Our intention is to test the presence and direction of aspecific effects on arm 3, by means of a controlled before-and-after (CBA) analysis. A CBA is made possible by our use of routine data collection systems.

Principles of data analysis

We will carry out comparisons between intervention and control groups.

All analysis will be "intention to treat" and performed at the individual level. Absolute risks (RA) and relative risks (RR) with confidence intervals will be calculated. A multivariate analysis will be performed to assess the role of physician-associated factors (age, sex, median number of patients and geographical area of the surgery). One interim analysis at 6 months and one final analysis will be carried out.

We will carry out a CBA analysis using cluster-adjusted chi-square test [14].

Outcome measures

Policy makers need to have information about the likely benefits and costs of different guideline dissemination and implementation strategies, as they must make informed decisions about the opportunity of introducing guidelines in common practice. Nevertheless, as Grimshaw's review show (4) and other reviews report [15], the methodological quality of economic evaluations of guideline dissemination and implementation strategies is generally poor and data reporting on costs and effects are insufficient to be useful for decision-makers planning guideline implementation in their own setting.

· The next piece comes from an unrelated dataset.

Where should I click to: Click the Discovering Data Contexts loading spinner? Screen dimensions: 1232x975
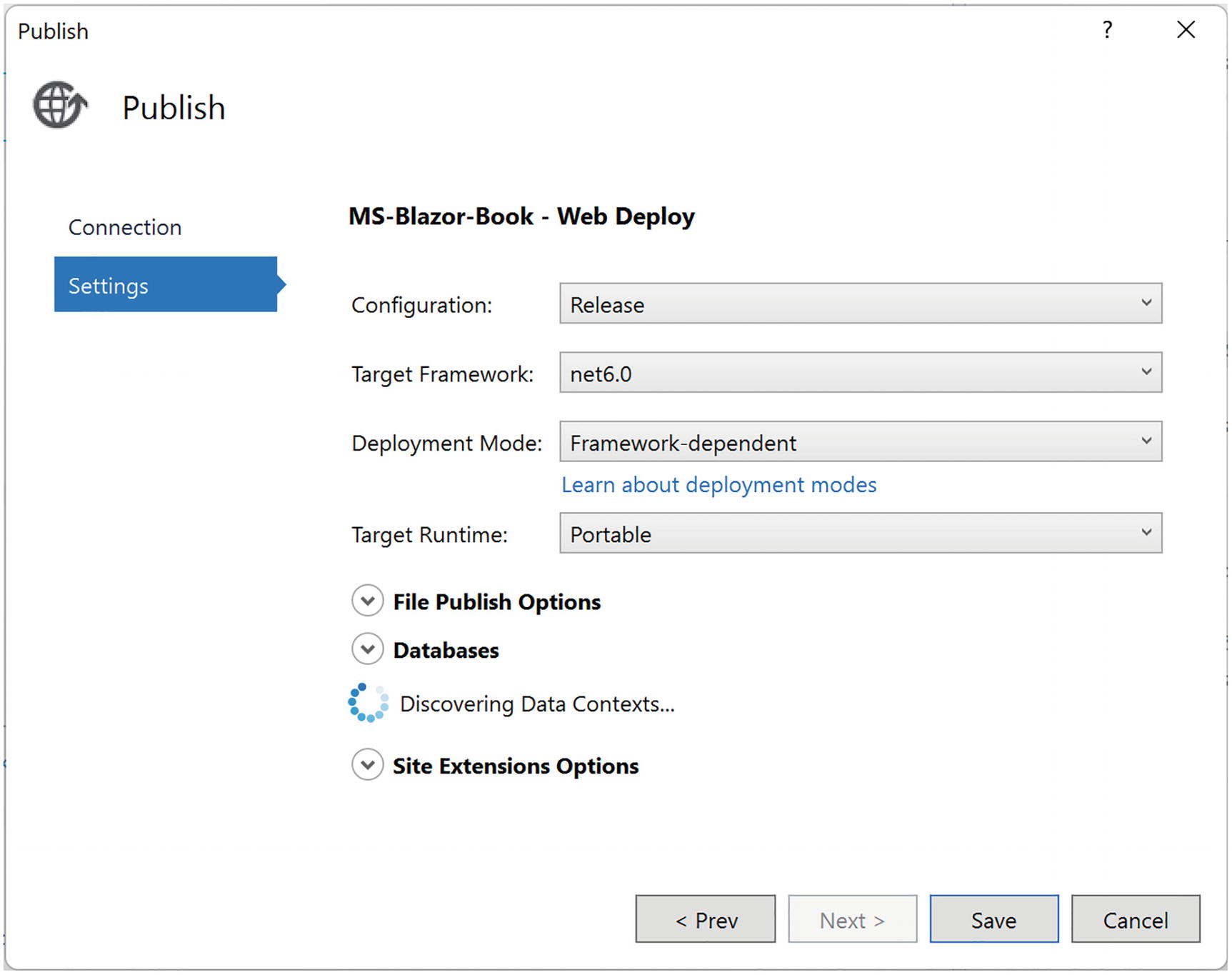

A cost-effectiveness analysis will be performed, from the perspective of the policy decision maker and reported in accordance with the BMJ criteria [16]. We will limit the evaluation to the estimation and interpretation of marginal costs and benefits of changing practice. We will calculate cost-effectiveness ratios (CER), measuring the incremental costs of arms 1 and 2 compared to those in the control arm.

Outcomes measures

Patient's health outcomes will be not registered. Process of care variables are considered study outcomes, all aimed at assessing physician-changing behaviour for the 12 months following the intervention. We will assess GPs' adherence to guideline recommendations for DM management relatively to the following issues:

  • pharmacological management of diabetes

  • pharmacological management of cardiovascular risk factors (hypertension, dislypidaemia)

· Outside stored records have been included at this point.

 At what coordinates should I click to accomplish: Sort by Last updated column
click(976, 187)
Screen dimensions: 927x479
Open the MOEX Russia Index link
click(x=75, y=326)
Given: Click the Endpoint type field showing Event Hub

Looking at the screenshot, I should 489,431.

  • measurement of glycosilated haemoglobin as the principal indicator of glycaemic control

  • tests to assess possible micro- and macrovascular risks and/or complications of DM

Outcomes will be expressed as proportions of patients with drug prescriptions, requests for tests and for outpatient appointment visits. For pharmacological indicators, patients are considered as previously untreated if they have no medication prescriptions recorded in the 12 months prior to the beginning of the trial.

We will also investigate the following areas:

  • differences in health care resources consumption

  • differences in comparing the costs of the study with the benefits resulting by the intervention (see Economic evaluation paragraph)

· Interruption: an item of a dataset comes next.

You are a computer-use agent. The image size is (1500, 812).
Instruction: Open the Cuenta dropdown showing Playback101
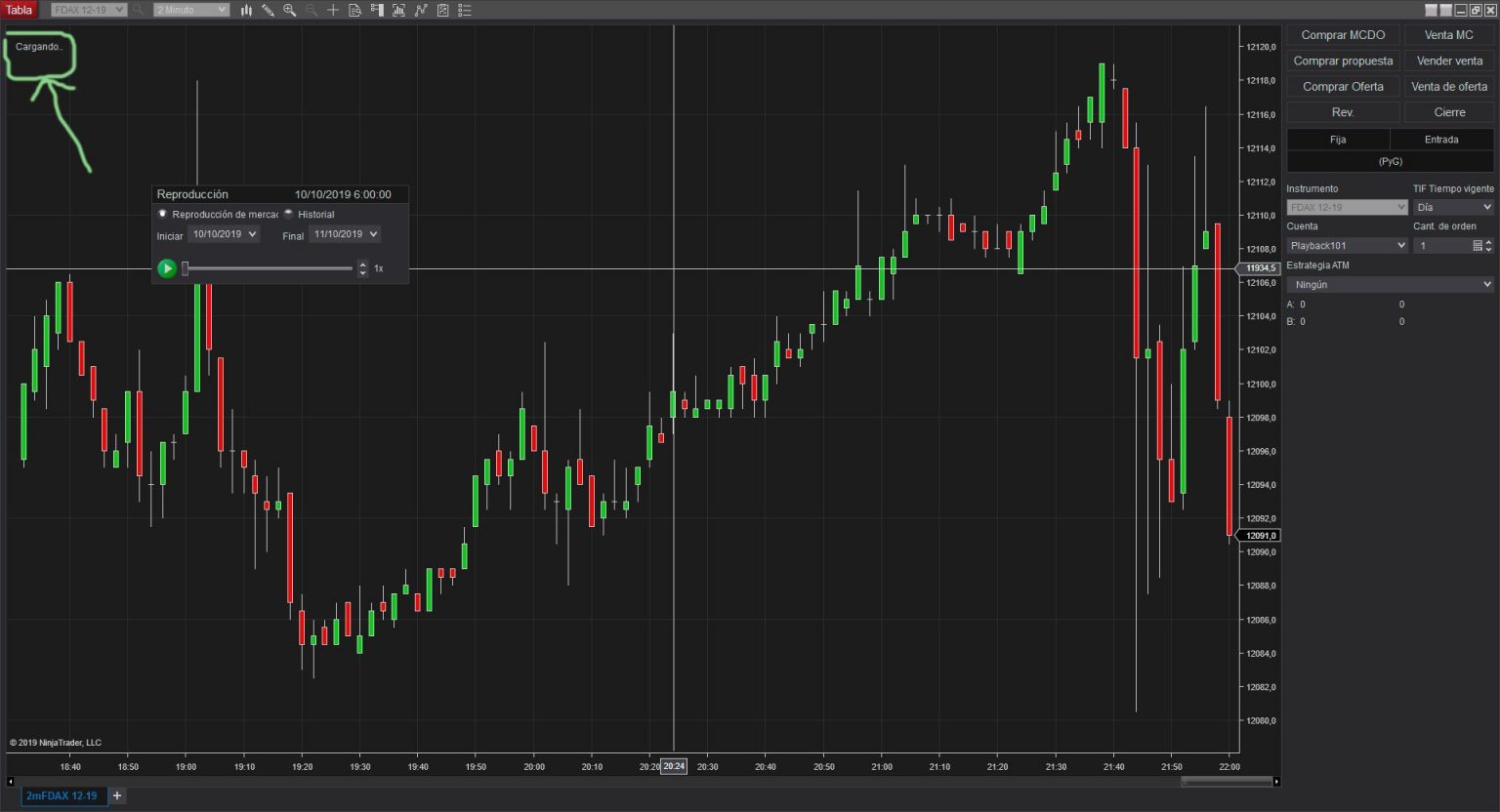(x=1347, y=245)
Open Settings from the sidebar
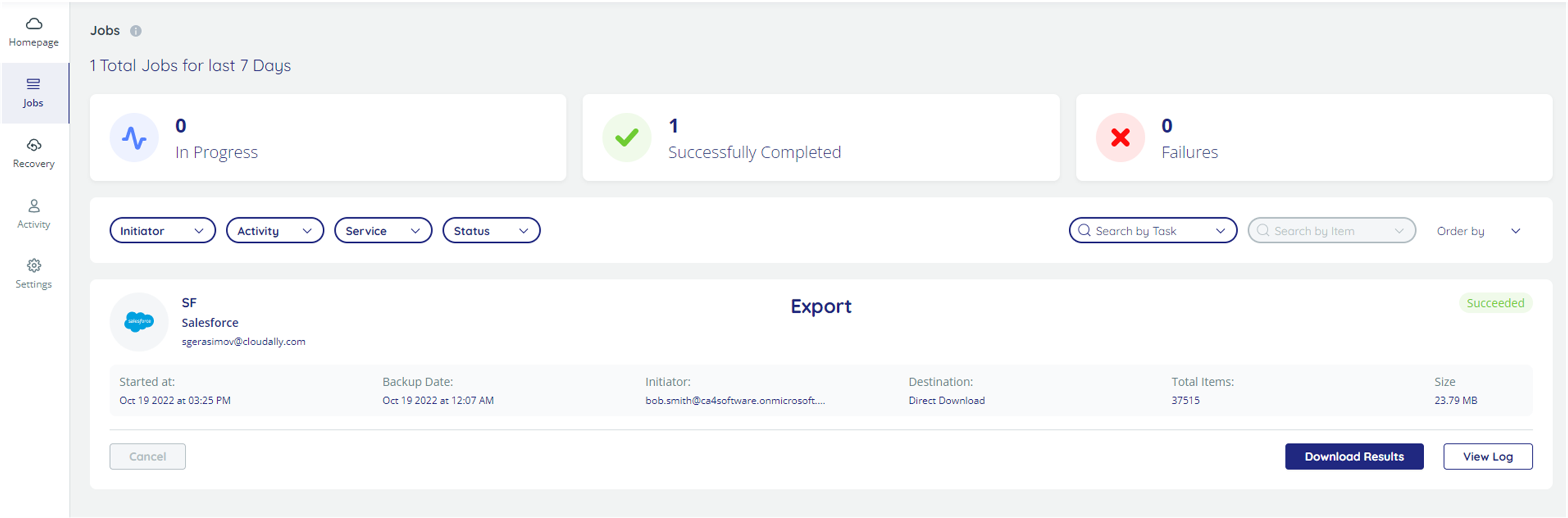This screenshot has height=518, width=1568. click(x=33, y=273)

A list of categories of the study outcomes, with the main outcome of each category, is reported in table 1.

Table 1 List of outcome measures

Presentation of results

Study results will be summarised in the following tables.

Table 1. Study participants' flow

Table 2. Before and after comparison of training course test results

Table 3. Description of characteristics of GPs

Table 4. Baseline data of diabetic patients cared for by participant GPs

Table 5. Glycaemic control evaluation outcomes

Table 6. Micro- and macrovascular complications assessment tests

Table 7. Indicators of pharmacological management of diabetes

Table 8. Indicators of pharmacological management of cardiovascular risk factors

Table 9. Economic evaluation outcomes

Ethical aspects

The project is exempt from ethical clearance according to the Italian Ministry of Health law number (ex art. 12bis, Dlgs 229/1999). The Italian Data Protection act will be followed in the handling of patient data.

Conflicts of interest

None declared.

Funding

The study is funded by the Italian Ministry of Health ("Special Programs" art. 12 bis D.lgs 229/99) and the Lazio Region. Agency of Public Health of Lazio region provided the computer instruments for data collection and the resources for planning and organizational support.

Note

The text of this protocol has been revised on the basis of the recommendations of the CONSORT statement extension to C-RCTs [17].